= Data for the task =
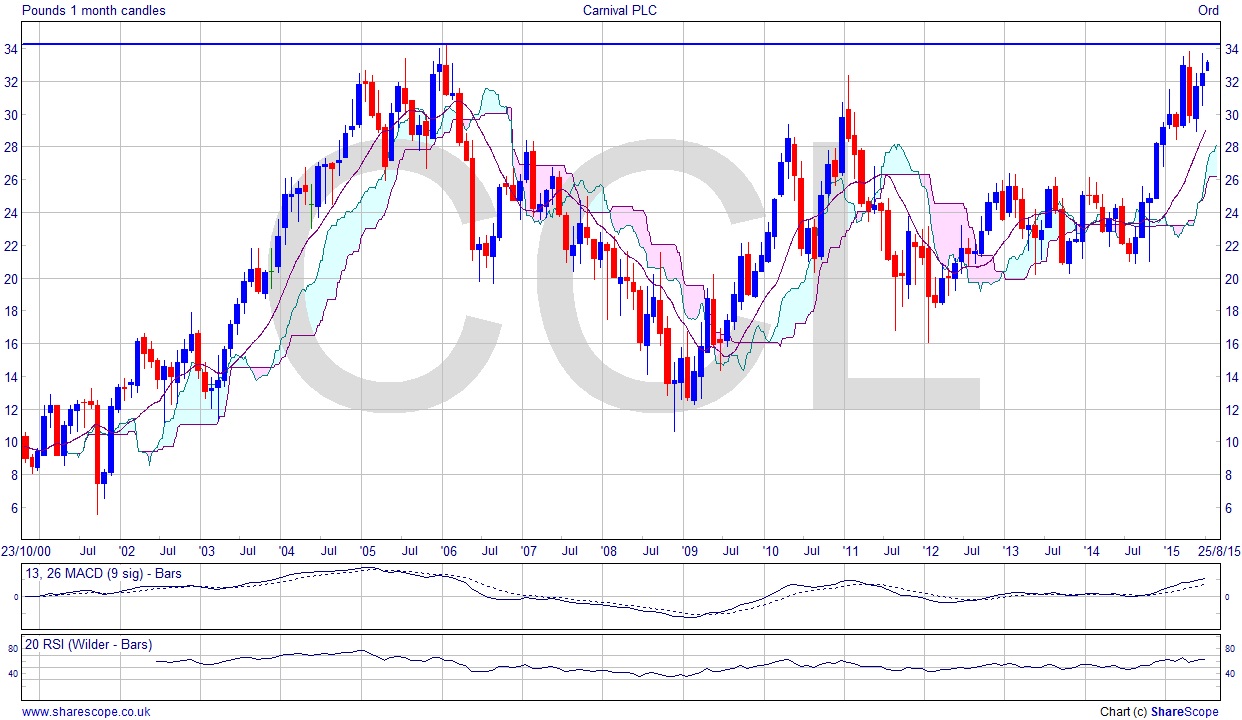The height and width of the screenshot is (720, 1242).
Task: Select the Carnival PLC chart title
Action: [620, 11]
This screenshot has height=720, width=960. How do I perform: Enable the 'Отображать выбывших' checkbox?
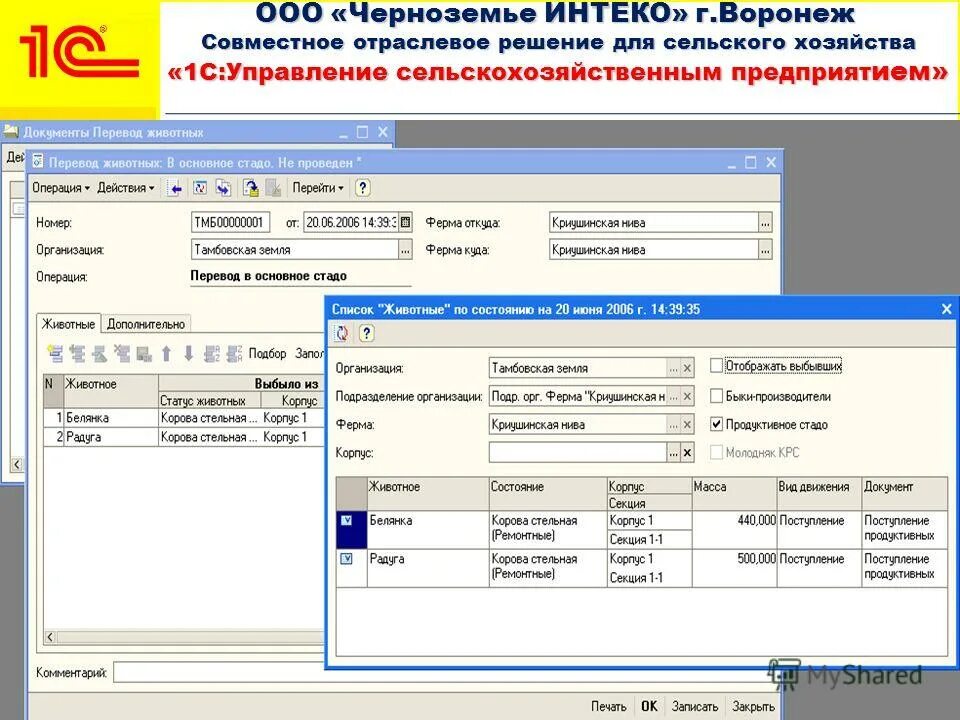716,366
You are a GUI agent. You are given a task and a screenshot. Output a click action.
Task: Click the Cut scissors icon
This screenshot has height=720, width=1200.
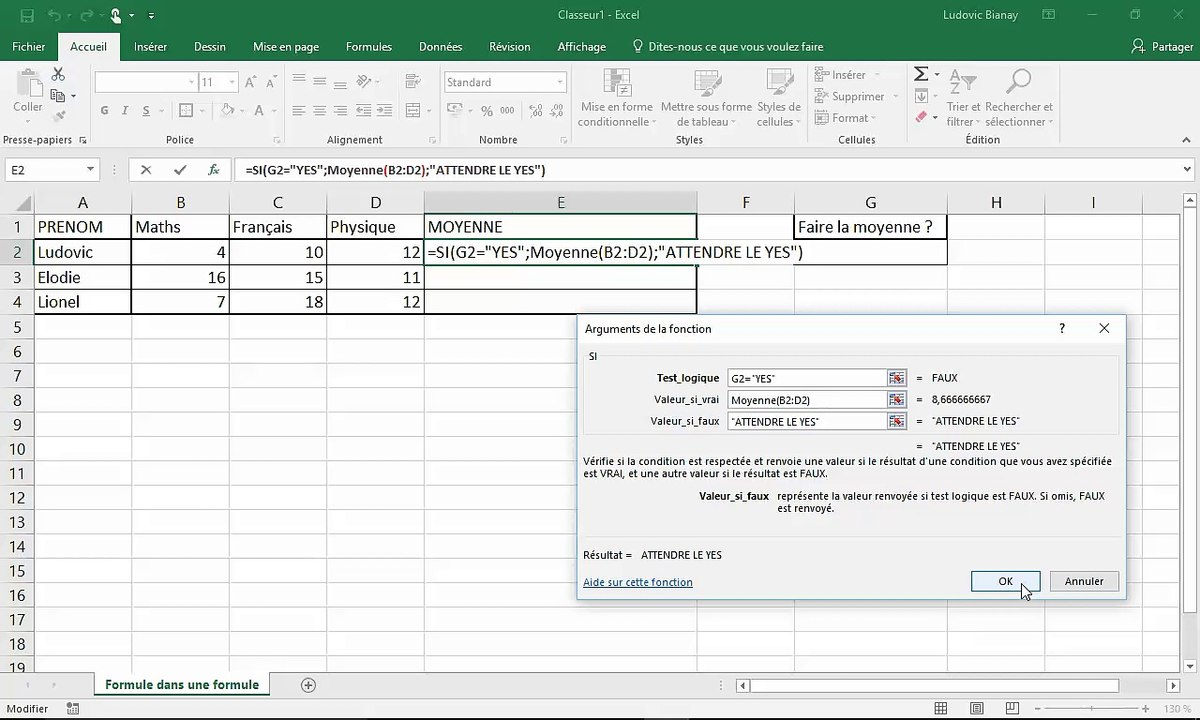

= Try it =
Leaving pictures aside, give again word for word each line from the one with "Task: Click the Cut scissors icon" to the final line of the entries.

= Solution =
Task: Click the Cut scissors icon
This screenshot has height=720, width=1200.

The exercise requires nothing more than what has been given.